EXTRACTED INFORMATION
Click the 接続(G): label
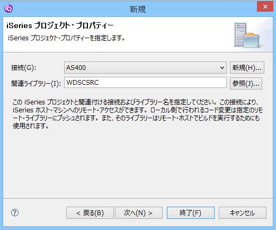The width and height of the screenshot is (276, 230). point(24,68)
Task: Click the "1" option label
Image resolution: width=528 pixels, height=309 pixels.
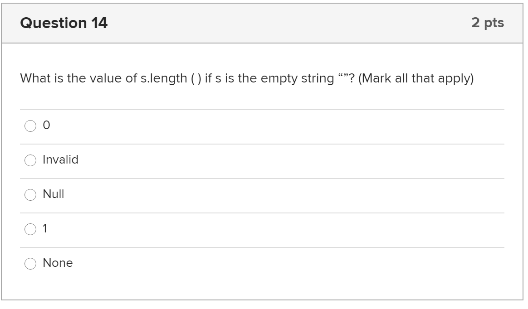Action: [45, 228]
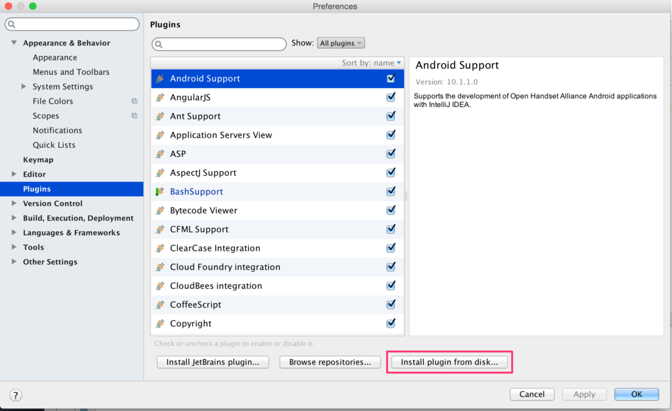The height and width of the screenshot is (411, 672).
Task: Click the Help question mark icon
Action: pyautogui.click(x=16, y=395)
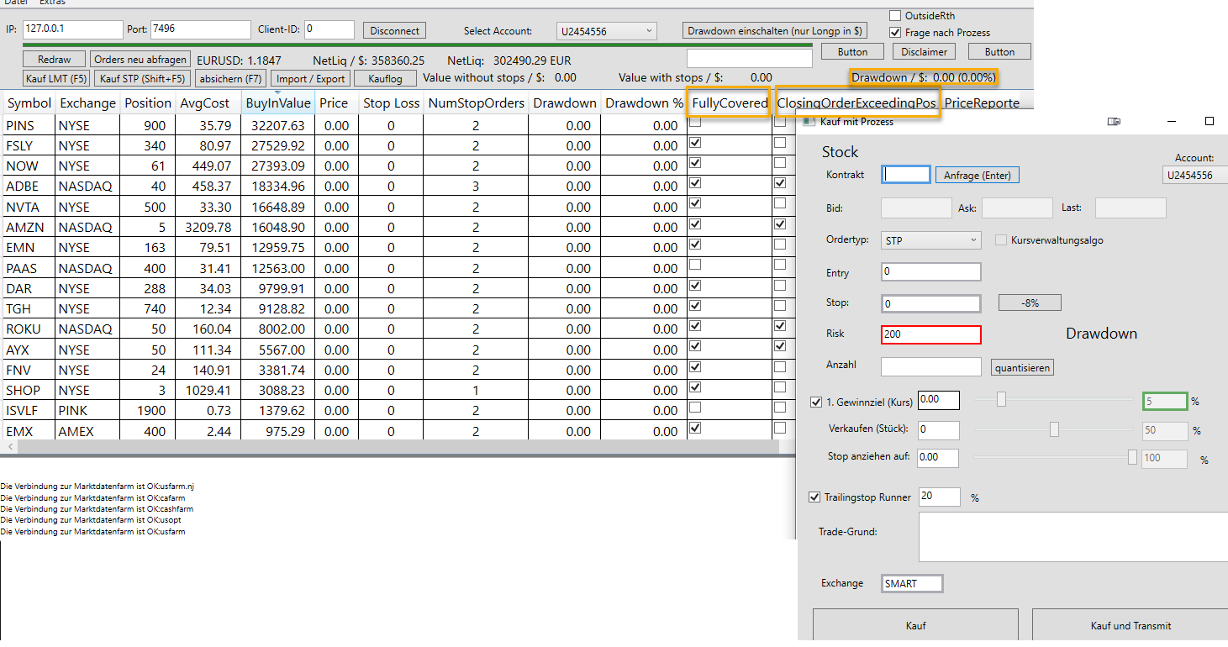1228x647 pixels.
Task: Expand the Ordertyp STP dropdown
Action: click(930, 240)
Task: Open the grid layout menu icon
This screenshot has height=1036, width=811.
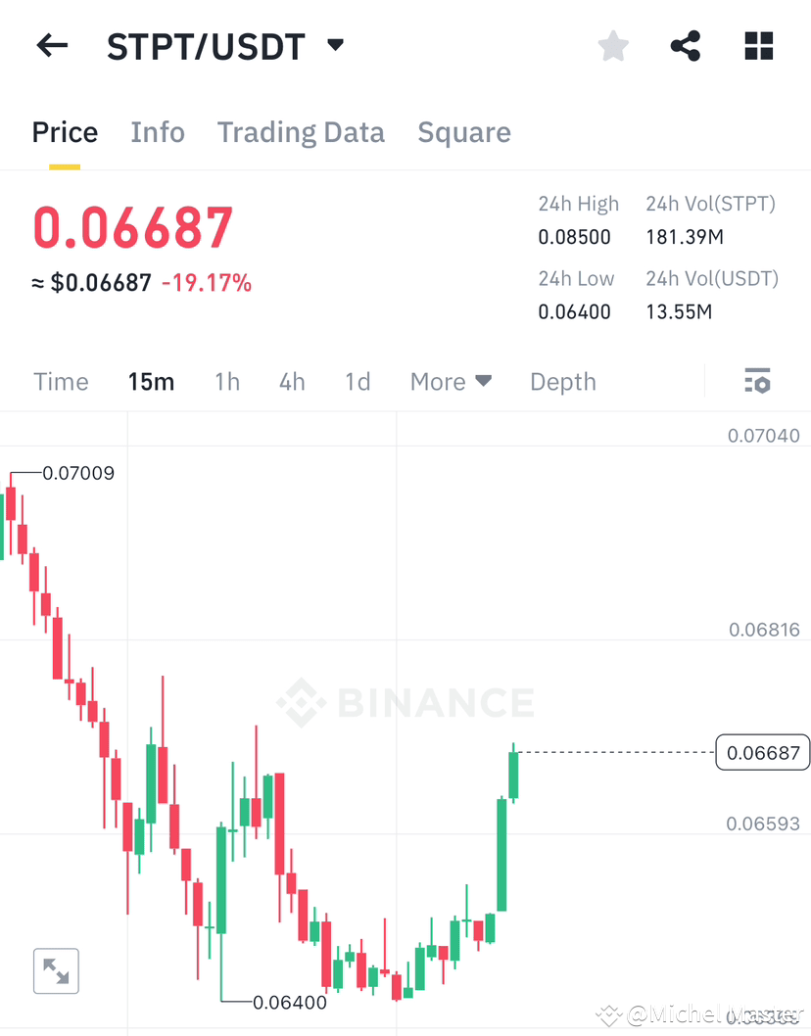Action: pyautogui.click(x=759, y=46)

WHAT THE TASK REQUIRES
Pictures are to be dropped, and every record is to be copied exactly.

PROBLEM SOLUTION
Click the 接続(G): label
The width and height of the screenshot is (276, 230). point(24,68)
Task: Click the "1" option label
Image resolution: width=528 pixels, height=309 pixels.
Action: [45, 228]
The height and width of the screenshot is (411, 672).
Task: Click the Help question mark icon
Action: pyautogui.click(x=16, y=395)
1228x647 pixels.
Task: Expand the Ordertyp STP dropdown
Action: click(930, 240)
Task: Open the grid layout menu icon
This screenshot has height=1036, width=811.
Action: pyautogui.click(x=759, y=46)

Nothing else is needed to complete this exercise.